La saison des plages évoque souvent les requins, ces prédateurs qui captivent notre imagination, remplissent les salles de cinéma et alimentent les craintes d'attaques. Notre présence humaine influence leur comportement de manière inattendue. Une étude publiée ce mois-ci dans la revue Marine Ecology Progress Series montre que les villes côtières attirent les requins plus près des rivages.
Des chercheurs de l'Université de Miami et leurs collaborateurs ont suivi les déplacements de trois espèces – grands requins-marteaux, requins bouledogues et requins nourrices – dans et autour de la baie de Biscayne en Floride, de 2015 à 2019. L'équipe s'attendait à ce que ces prédateurs océaniques évitent les zones urbaines, surtout en période de forte affluence. Pourtant, la présence humaine produit l'effet inverse.
Contrairement aux animaux terrestres comme les ours noirs, lynx roux ou coyotes qui fuient les villes diurnes, les requins ne suivent pas cette tendance. « Peu d'études ont examiné les mouvements des prédateurs océaniques face à l'urbanisation, mais comme d'autres recherches montrent que les prédateurs terrestres évitent les villes, nous pensions que les requins feraient de même », explique Neil Hammerschlag, auteur principal et directeur du programme de recherche et conservation sur les requins à l'Université de Miami, dans un communiqué.

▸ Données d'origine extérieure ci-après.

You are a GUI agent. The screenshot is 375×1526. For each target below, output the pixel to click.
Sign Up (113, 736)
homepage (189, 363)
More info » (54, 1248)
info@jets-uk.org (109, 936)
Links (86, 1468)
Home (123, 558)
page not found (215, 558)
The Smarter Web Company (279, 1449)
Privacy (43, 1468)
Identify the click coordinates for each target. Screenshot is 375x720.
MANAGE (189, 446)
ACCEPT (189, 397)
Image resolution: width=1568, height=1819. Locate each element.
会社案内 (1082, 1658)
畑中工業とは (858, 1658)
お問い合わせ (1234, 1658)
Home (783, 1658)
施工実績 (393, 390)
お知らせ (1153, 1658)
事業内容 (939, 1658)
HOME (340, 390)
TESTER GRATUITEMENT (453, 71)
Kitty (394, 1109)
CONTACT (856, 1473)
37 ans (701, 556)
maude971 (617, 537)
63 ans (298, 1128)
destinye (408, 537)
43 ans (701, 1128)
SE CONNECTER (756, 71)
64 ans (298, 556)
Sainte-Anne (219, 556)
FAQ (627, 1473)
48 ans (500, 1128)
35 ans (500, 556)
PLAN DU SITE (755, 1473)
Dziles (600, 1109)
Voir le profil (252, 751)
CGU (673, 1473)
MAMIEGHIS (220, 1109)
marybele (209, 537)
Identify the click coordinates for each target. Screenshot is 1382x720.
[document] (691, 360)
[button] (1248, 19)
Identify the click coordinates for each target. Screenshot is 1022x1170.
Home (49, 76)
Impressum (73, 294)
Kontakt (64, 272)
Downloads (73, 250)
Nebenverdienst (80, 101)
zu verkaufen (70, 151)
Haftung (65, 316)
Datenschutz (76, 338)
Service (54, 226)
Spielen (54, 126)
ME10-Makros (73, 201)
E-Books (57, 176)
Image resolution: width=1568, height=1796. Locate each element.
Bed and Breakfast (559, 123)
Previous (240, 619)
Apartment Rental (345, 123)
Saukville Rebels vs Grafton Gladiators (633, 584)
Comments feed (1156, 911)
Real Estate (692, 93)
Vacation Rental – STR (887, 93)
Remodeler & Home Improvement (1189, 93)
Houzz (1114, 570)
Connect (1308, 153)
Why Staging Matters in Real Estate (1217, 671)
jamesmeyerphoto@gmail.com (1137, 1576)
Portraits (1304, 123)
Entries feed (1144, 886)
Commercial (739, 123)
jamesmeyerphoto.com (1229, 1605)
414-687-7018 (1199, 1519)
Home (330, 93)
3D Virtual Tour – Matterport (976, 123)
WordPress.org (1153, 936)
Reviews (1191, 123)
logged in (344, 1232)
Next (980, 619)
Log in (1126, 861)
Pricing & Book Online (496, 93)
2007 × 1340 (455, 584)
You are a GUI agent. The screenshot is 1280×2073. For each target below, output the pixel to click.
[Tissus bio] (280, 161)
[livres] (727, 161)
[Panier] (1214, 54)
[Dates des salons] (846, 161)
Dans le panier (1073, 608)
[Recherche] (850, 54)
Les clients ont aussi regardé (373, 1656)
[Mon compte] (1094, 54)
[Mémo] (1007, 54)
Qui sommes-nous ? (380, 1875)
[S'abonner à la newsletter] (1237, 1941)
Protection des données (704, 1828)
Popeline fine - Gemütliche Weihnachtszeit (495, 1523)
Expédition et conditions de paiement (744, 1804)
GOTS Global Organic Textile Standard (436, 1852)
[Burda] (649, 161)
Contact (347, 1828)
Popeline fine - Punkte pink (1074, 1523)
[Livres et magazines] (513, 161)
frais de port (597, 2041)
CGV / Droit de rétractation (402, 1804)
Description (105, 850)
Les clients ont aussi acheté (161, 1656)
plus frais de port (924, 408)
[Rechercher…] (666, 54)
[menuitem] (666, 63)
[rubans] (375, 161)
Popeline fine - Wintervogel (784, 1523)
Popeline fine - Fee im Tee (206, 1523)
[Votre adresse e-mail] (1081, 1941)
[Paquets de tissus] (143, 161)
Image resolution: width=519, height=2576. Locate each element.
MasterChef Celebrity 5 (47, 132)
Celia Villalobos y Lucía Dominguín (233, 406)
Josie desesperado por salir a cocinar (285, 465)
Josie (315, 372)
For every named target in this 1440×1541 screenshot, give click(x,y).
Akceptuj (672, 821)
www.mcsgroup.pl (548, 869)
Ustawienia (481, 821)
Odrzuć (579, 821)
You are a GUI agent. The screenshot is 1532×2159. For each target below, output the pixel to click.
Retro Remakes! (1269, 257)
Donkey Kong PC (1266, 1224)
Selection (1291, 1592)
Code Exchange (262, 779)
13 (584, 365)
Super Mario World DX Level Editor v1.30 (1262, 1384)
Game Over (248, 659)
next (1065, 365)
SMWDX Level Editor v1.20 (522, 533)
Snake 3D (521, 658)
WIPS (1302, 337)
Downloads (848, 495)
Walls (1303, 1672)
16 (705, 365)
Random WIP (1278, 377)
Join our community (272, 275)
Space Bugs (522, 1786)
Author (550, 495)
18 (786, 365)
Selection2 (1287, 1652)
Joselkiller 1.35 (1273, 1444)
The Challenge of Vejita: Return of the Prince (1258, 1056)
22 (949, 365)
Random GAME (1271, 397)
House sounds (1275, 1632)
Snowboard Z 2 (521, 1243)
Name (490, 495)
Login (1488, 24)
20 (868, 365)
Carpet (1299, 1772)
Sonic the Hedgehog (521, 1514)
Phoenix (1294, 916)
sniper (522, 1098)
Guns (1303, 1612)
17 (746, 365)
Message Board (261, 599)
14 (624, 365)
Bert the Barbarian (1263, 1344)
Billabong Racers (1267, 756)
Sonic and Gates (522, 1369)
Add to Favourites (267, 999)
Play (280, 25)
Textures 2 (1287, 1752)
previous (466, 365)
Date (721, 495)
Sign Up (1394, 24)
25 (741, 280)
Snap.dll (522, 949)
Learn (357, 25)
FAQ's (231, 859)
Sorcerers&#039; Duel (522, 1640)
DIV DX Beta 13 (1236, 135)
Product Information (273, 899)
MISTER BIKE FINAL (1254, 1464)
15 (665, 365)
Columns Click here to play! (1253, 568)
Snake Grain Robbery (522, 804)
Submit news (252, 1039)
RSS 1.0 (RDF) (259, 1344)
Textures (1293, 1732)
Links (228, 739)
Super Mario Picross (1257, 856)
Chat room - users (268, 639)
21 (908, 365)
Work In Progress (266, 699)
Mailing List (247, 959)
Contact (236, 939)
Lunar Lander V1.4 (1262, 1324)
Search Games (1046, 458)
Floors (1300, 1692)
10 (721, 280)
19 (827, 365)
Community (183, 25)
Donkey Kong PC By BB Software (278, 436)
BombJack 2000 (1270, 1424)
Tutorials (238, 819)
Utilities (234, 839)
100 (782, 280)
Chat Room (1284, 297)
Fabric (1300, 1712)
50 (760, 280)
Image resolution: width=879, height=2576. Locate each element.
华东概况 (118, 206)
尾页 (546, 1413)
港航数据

Grâce à des trackers acoustiques placés sur 36 grands requins-marteaux, 24 requins bouledogues et 27 requins nourrices, les scientifiques ont découvert que ces espèces sont de véritables « adaptateurs urbains », préférant les abords des villes. Parmi eux, 14 requins-marteaux, 13 bouledogues et 25 nourrices ont été observés près des côtes de Miami. La densité la plus élevée se concentre au nord de la baie, proche de hotspots comme South Beach et le Seaquarium.
Trois facteurs principaux expliquent ce phénomène : d'abord, le ruissellement de nutriments des canaux et égouts dans la baie ; ensuite, les carcasses de poissons jetées par les pêcheurs dans les marinas ; enfin, les déchets et restes fournis par le Seaquarium, attirant les requins opportunistes. D'autres éléments comme la salinité, la profondeur, la densité nutritionnelle et l'oxygénation influencent aussi leurs habitats préférés.
Cependant, cette adaptation urbaine profite peu aux requins. Les attaques restent rares : environ 5 morts par an dans le monde, et en 2020, 57 incidents non mortels. Aux États-Unis, la Floride concentre le plus d'attaques non provoquées (16 en 2020), touchant surtout surfeurs, nageurs et plongeurs.
Pour la faune marine, la proximité des zones urbaines expose à une eau de moindre qualité et à des polluants. En baie de Biscayne, une analyse de 2021 à Miami révélait que 66 % des échantillons en zones à fort trafic dépassaient les seuils acceptables pour la baignade.
Cette étude cartographie les zones à risque pour les baigneurs, comme le nord de la baie où des morsures passées ont été recensées. Comprendre l'impact de nos activités sur ces prédateurs favorise une cohabitation sécurisée avec la faune marine.